Philippe Lottiaux Monsieur le premier ministre, les promesses n'engagent que ceux qui les entendent. De cette phrase, vous avez fait votre leitmotiv. « Il est urgent de continuer à dépenser moins […]. Le gouvernement présente le budget qu'il estime souhaitable. Le Parlement l'examine, le discute, le modifie. C'est sa liberté. Et, sans 49.3, sans majorité absolue, le Parlement aura le dernier mot. » Tels étaient vos propos dans votre déclaration de politique générale. C'était donc un mensonge. Ou alors, était-ce docteur Sébastien qui parlait, sans savoir que mister Lecornu dégainerait piteusement, quelque temps plus tard, un 49.3 ?
En fait, est arrivé ce qui devait arriver, car de votre fameuse « méthode », vous n'avez que le discours. Vous n'avez pas écouté vos oppositions.
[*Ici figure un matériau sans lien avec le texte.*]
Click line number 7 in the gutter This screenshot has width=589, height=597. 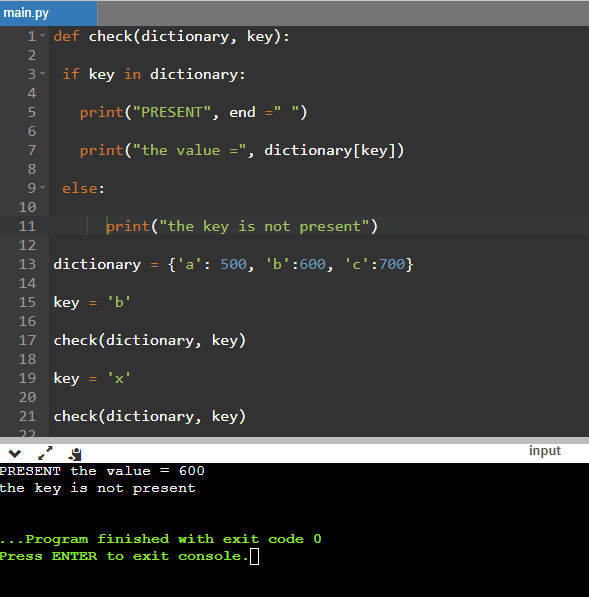point(32,150)
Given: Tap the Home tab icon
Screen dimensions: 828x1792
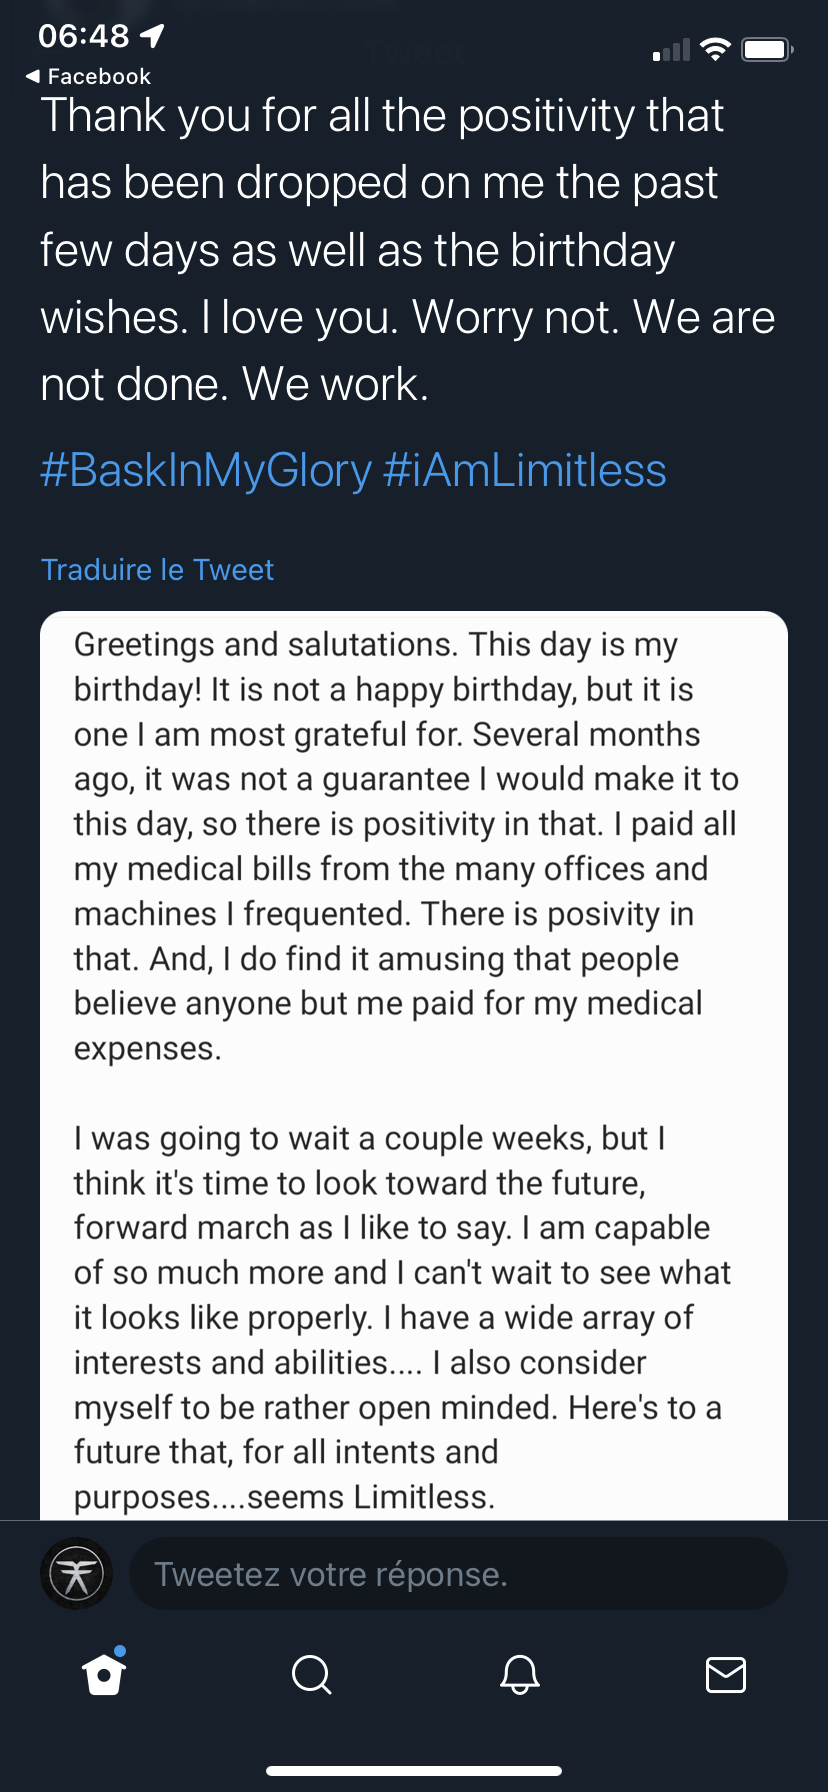Looking at the screenshot, I should (x=104, y=1675).
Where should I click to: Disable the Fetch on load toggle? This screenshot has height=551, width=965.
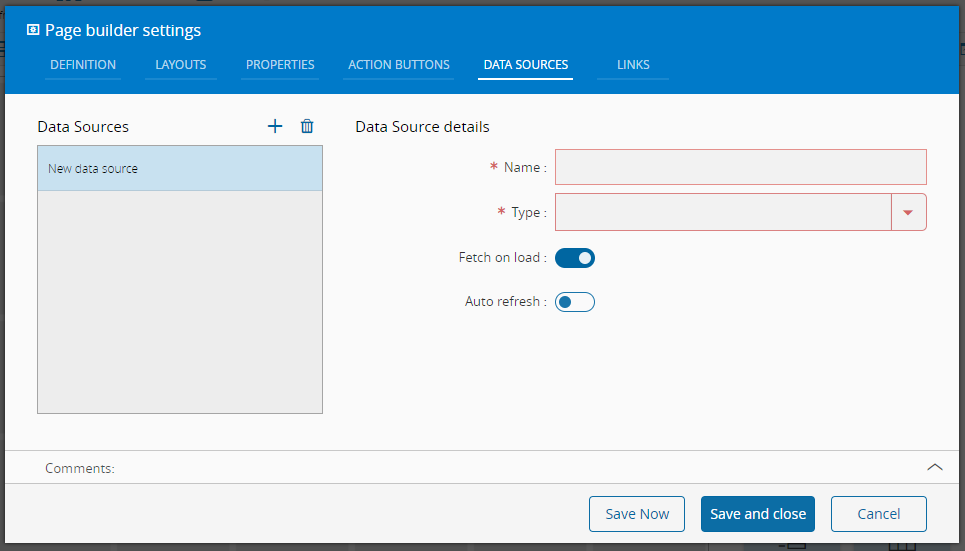(x=575, y=258)
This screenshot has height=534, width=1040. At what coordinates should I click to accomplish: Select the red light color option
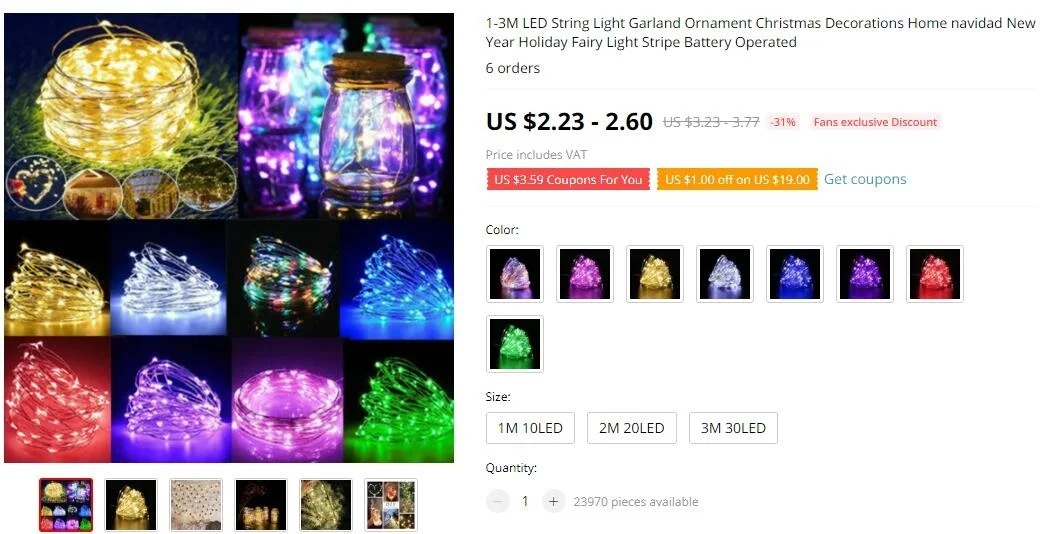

Vous avez notamment rejeté toutes nos propositions d'économie pour une meilleure justice fiscale ou pour le pouvoir d'achat des Français et vous terminez par une danse du ventre coûteuse pour éviter la censure des socialistes. Tout ça pour ça…
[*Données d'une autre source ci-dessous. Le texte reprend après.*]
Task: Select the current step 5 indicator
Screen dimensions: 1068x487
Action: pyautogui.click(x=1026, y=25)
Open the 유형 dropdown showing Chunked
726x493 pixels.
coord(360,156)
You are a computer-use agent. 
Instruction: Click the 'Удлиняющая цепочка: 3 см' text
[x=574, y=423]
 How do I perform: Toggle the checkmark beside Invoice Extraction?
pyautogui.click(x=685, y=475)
Mais évidemment, vous n'êtes comme d'habitude responsable de rien ! Si vous reniez vos promesses, c'est à cause des autres, déplorez-vous tel un Calimero roi ou le roi des Calimero, notamment à cause du Rassemblement national, qui n'est vraiment pas gentil. C'est pourtant sans surprise que nous nous sommes opposés à un mauvais budget, sans économies structurelles, avec des dépenses en plus, avec des hausses d'impôts pour les Français comme pour nos entreprises et avec une dette à la dérive, d'autant que votre incapacité chronique à redresser la barre inquiète nos prêteurs et fait s'envoler les taux qui nous sont consentis. Car vos tergiversations ont une conséquence : la voix de la France devient inaudible. En témoigne votre incapacité à vous faire respecter de l'Europe, qui piétine allègrement notre souveraineté sans aucune réaction de votre part.
Oui, soit vous avez menti, soit vous avez échoué. Dans les deux cas, cela illustre l'état de blocage dans lequel vous avez mis le pays avec vos petites combinazione de juin 2024, mais aussi la nécessité de retourner devant les Français au plus vite.